New campus tour highlights history of social justice

To teach the Lewis & Clark community about its history of engagement with social justice, the Department of Inclusion and Multicultural Engagement (IME) has created a tour that highlights events in the college’s past.

By Lacey Jacoby ’16

“Dear friends, picture yourself back at Lewis & Clark. What comes to mind? Punching out papers on manual typewriters? Vietnam War protests taking over the Manor House?”

These words come from a flier for the Class of 1974 40th reunion, and while the manual typewriters may be gone, Lewis & Clark’s emphasis on social justice remains.

To teach the Lewis & Clark community about its history of engagement with social justice, the Department of Inclusion and Multicultural Engagement (IME) has created a tour that highlights events in the college’s past.

Inspired by an alternative tour at Stanford University, Director of IME Cathy Busha and IME Program Manager Jessika Chi had the idea for a social justice tour. Karissa Tom ’16 and Julia Withers ’16, program coordinators for IME, then created the tour by conducting historical research and developing a mission.
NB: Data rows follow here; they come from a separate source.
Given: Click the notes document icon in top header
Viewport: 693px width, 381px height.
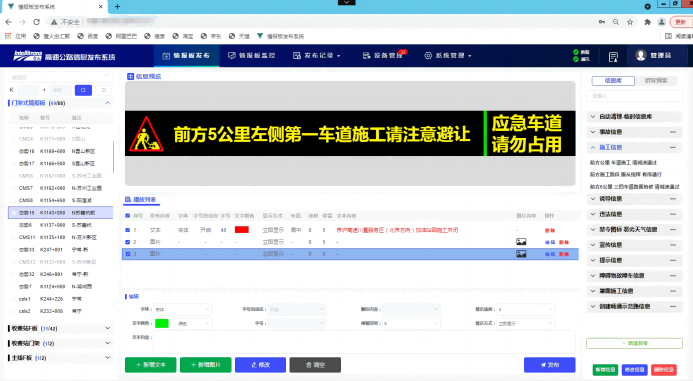Looking at the screenshot, I should click(613, 57).
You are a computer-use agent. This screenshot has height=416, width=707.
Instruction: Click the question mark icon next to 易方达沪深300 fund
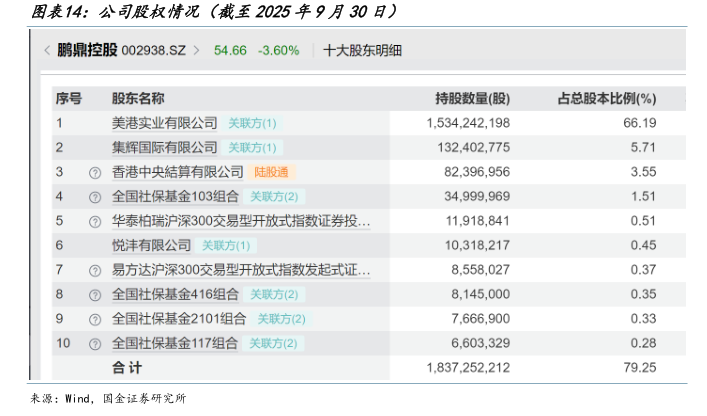click(x=95, y=270)
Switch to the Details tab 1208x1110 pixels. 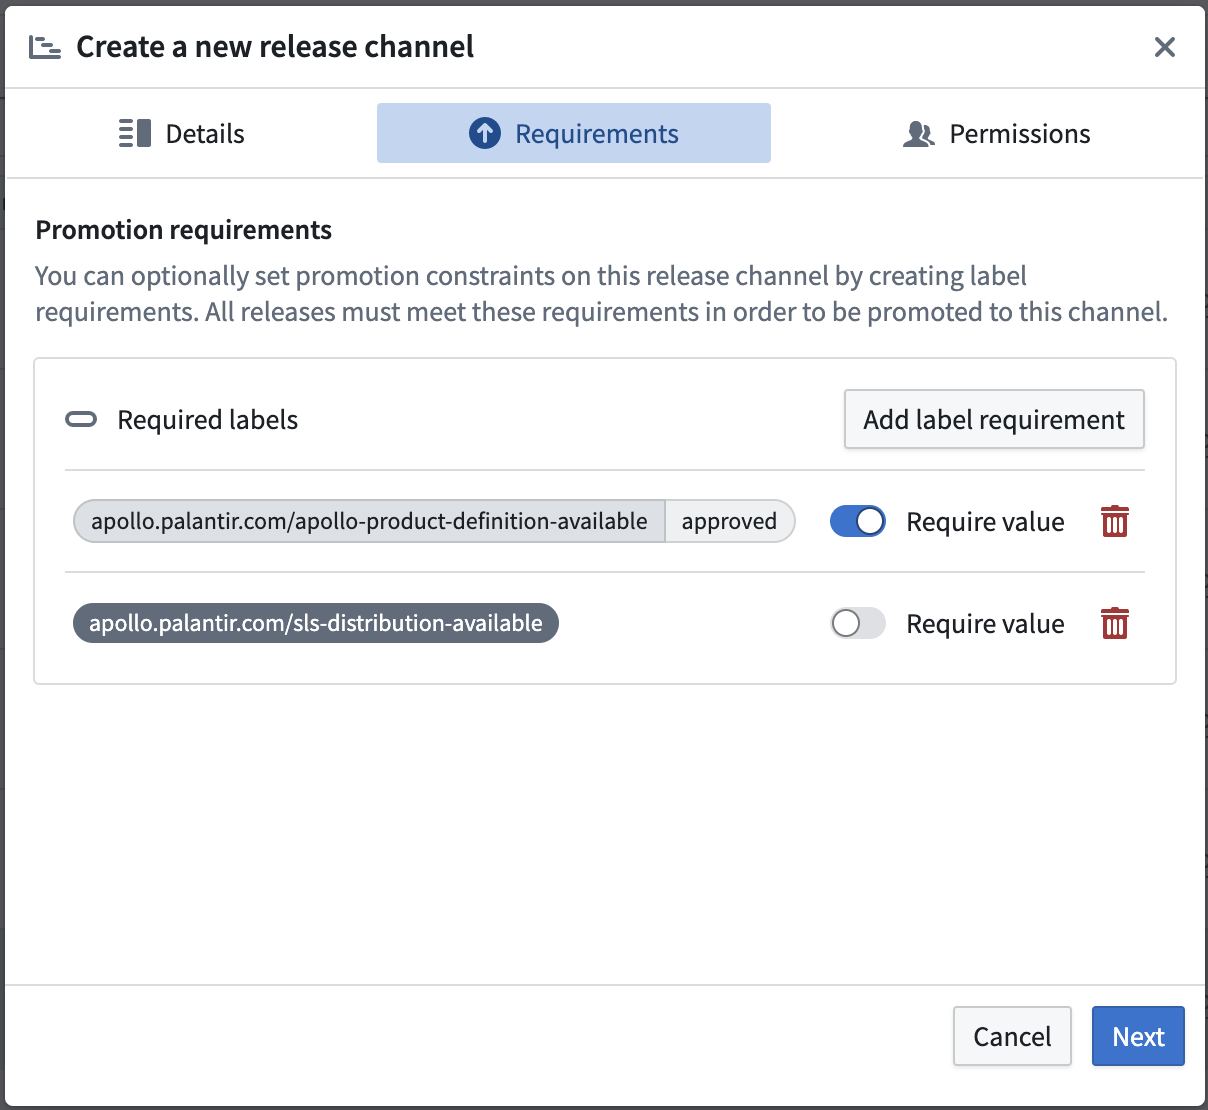point(204,134)
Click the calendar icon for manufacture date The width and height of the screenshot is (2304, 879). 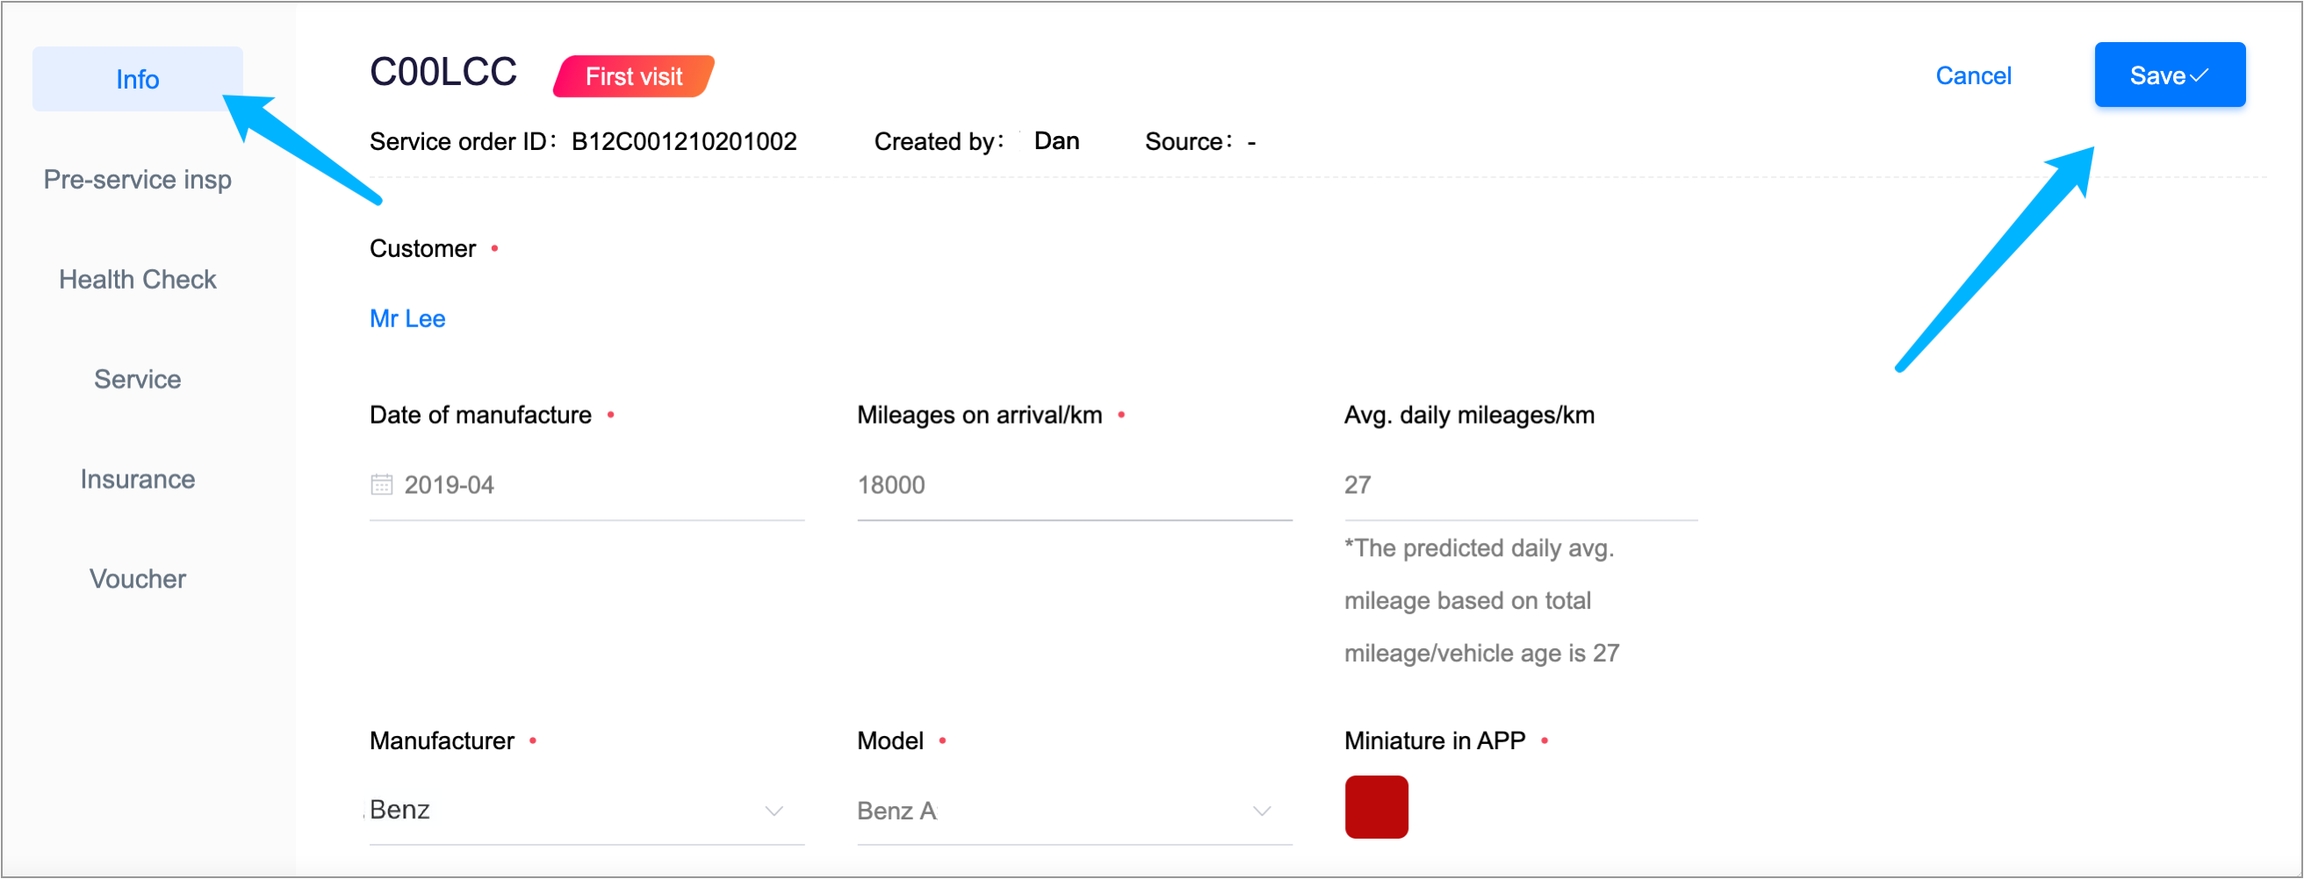(381, 485)
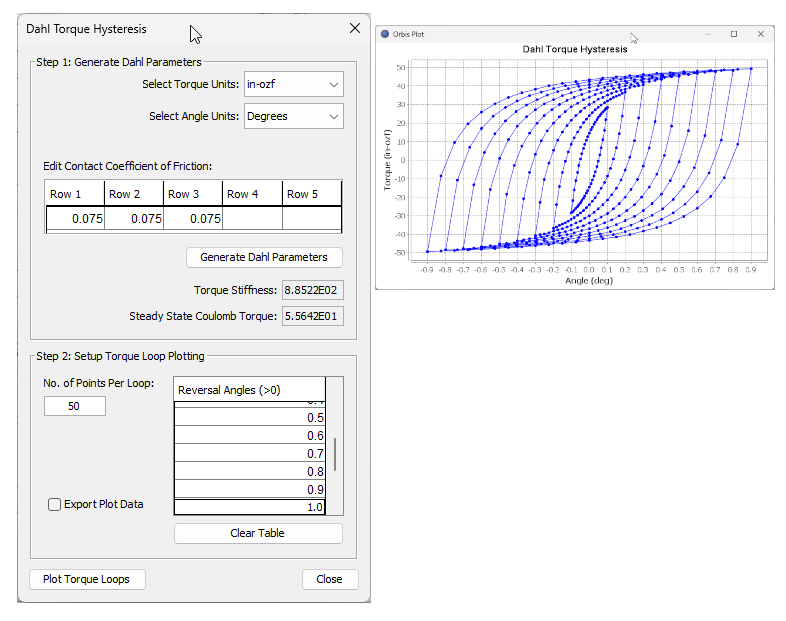Click the Steady State Coulomb Torque value field
The width and height of the screenshot is (786, 621).
click(313, 317)
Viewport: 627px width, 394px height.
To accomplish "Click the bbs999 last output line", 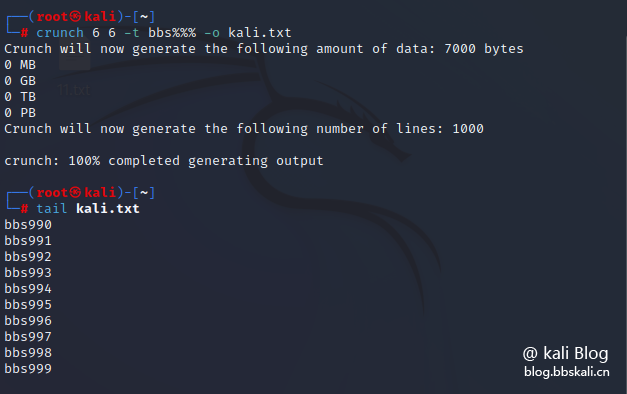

Tom, who also works as an admissions ambassador, was excited to combine her passions for campus tours and social justice. According to her, the social justice tours aim “to encourage current Lewis & Clark students to feel a connection to the college’s history.”

She also hopes it will “inspire current students to act on their passions and to make a change or stand up for what [they] believe in.”

The tour, which is organized geographically, focuses on Lewis & Clark’s history of student activism and civil rights demonstrations. Highlights include “three student occupations of the Manor House, two of which concerned the Vietnam war and one of which concerned complete divestment from companies that were associated with apartheid in South Africa,” Tom said. As she points out, all of the demonstrations, events, and speakers addressed in the tour were initiated “by undergraduate students just like us, so what’s stopping us from acting?”

The events in the social justice tour span from the 1950s up until a few weeks ago. Tom hopes that including more recent events will help students see a modern connection and understand the college’s continuing role in promoting social justice. The tour also looks at statues on campus, examining the significance of both structure and the individuals represented.

IME gave the first social justice tour during the Lead Explore Achieve Discover Program, altering it slightly to better accommodate prospective students. The first social justice tours aimed at Lewis & Clark and the surrounding community—students, alumni, neighbors, faculty, and staff—took place in late November. The next tours are expected to take place during the Martin Luther King Jr. week of events.

Although Tom and Withers will study abroad during the spring, other students can volunteer as tour guides by contacting IME at multicultural@lclark.edu. Tom has also shared the tour information with students working at the admissions office and hopes they will incorporate the information into tours for prospective students.

Ultimately, Tom hopes the social justice tours will “inspire critical thought about the way that we move in college and the way that we see ourselves as students of Lewis & Clark.”